▶ Prompt
Nothing but the lines from the one containing "The height and width of the screenshot is (313, 632)." to the end of the records that follow should be transcribed, each exactly, with the pictures left out.

Saved data entries:
·····

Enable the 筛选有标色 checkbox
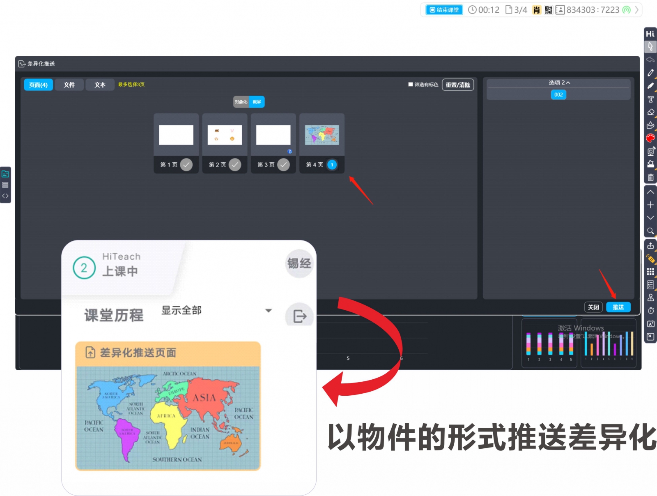Screen dimensions: 657x496 click(410, 85)

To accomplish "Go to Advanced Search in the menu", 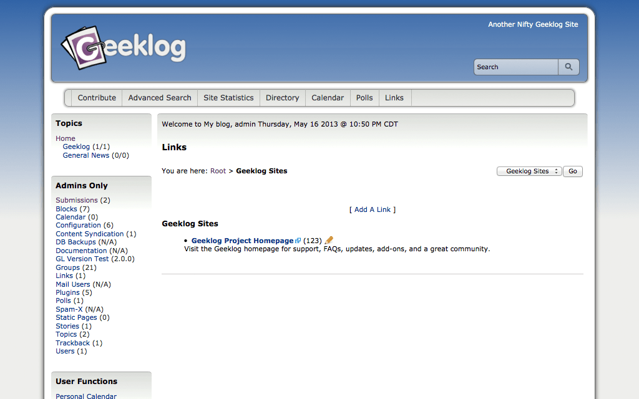I will coord(160,98).
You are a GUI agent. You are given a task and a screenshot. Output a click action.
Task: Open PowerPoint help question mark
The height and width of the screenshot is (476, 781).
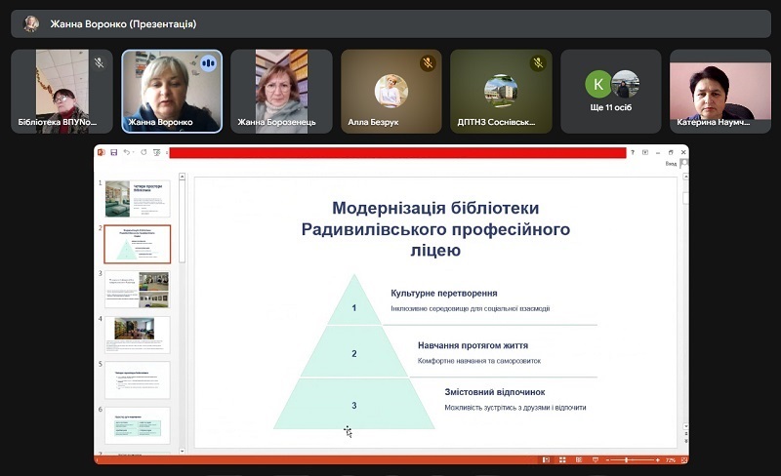click(632, 152)
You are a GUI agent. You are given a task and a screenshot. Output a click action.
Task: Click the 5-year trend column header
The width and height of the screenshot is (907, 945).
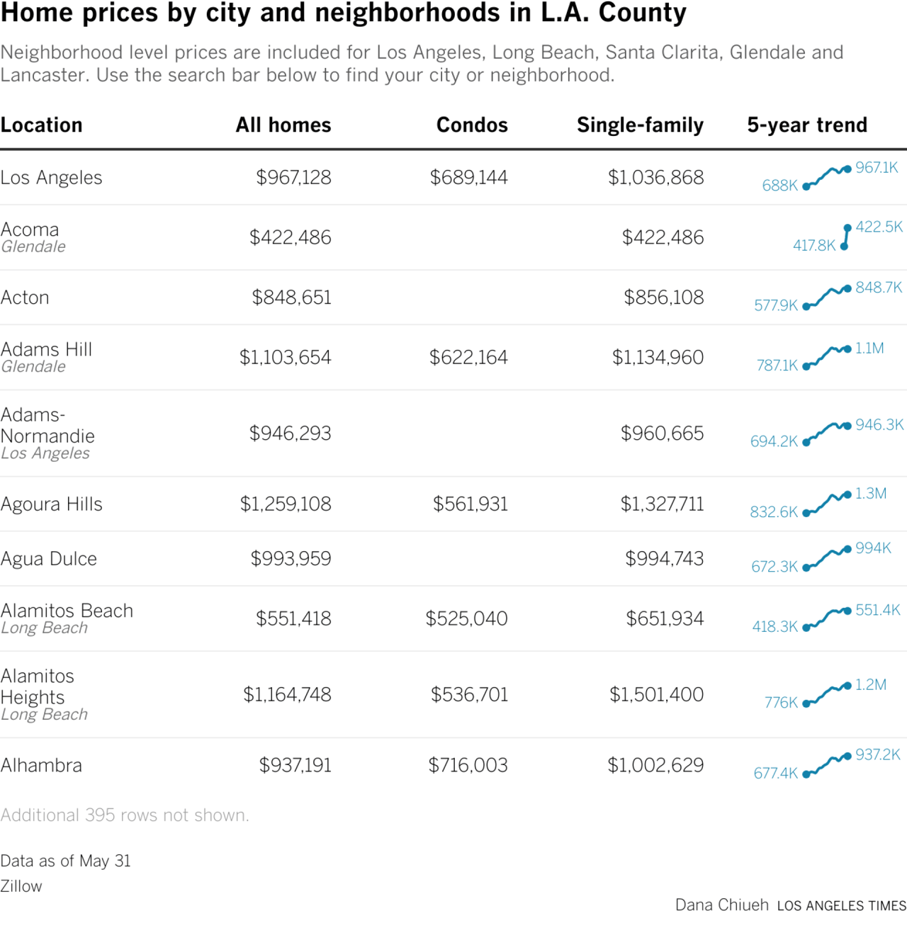(807, 125)
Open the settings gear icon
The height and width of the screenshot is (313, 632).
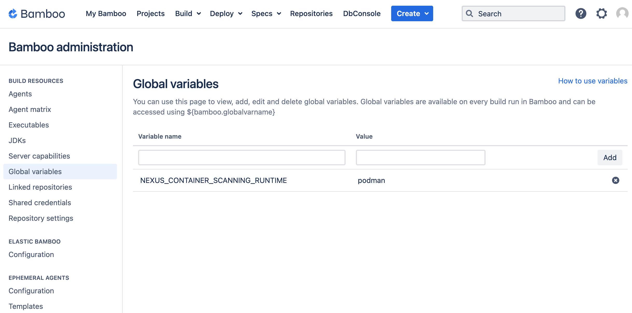(x=602, y=13)
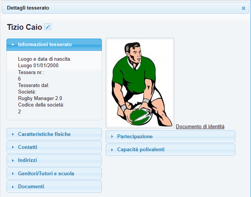The image size is (251, 197).
Task: Click the arrow icon beside Contatti
Action: point(13,147)
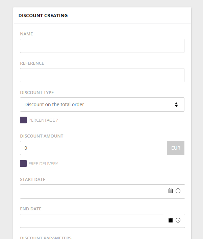This screenshot has height=239, width=203.
Task: Click the 'START DATE' field label
Action: (x=33, y=180)
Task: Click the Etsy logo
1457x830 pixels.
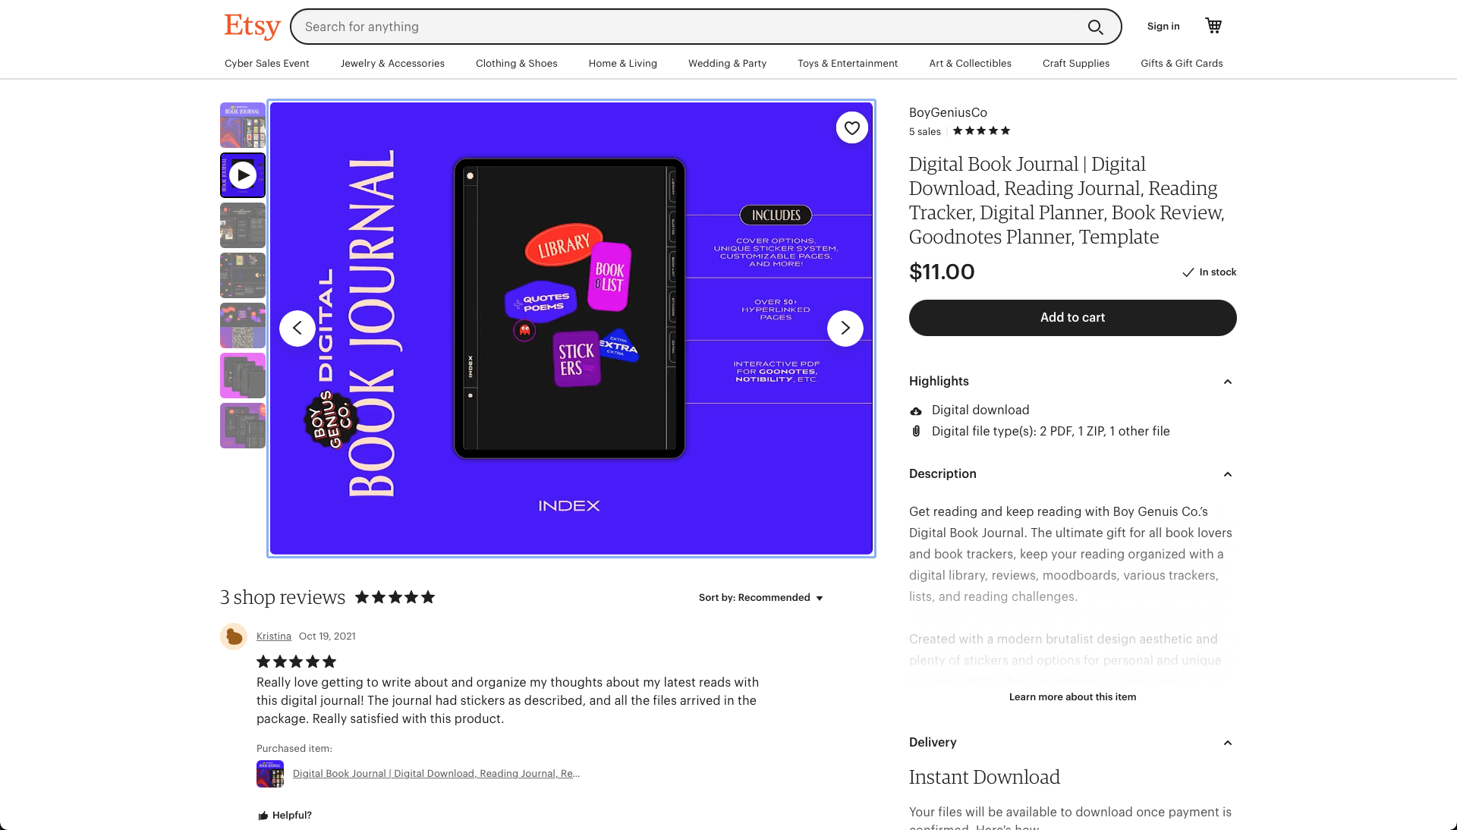Action: tap(253, 26)
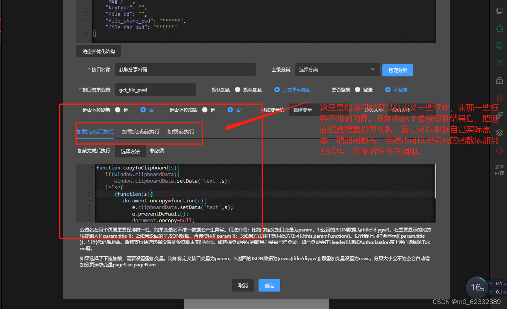Image resolution: width=507 pixels, height=309 pixels.
Task: Click the 管理分类 button
Action: pyautogui.click(x=397, y=70)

·····

▶ Task answer
The height and width of the screenshot is (313, 632).
(x=602, y=13)
The image size is (251, 197).
Task: Click the arrow icon beside Contatti
Action: point(13,147)
This screenshot has height=239, width=203.
Task: Click the 'START DATE' field label
Action: (x=33, y=180)
Task: Click the Etsy logo
1457x830 pixels.
Action: tap(253, 26)
Image resolution: width=507 pixels, height=309 pixels.
Task: Click the 管理分类 button
Action: pyautogui.click(x=397, y=70)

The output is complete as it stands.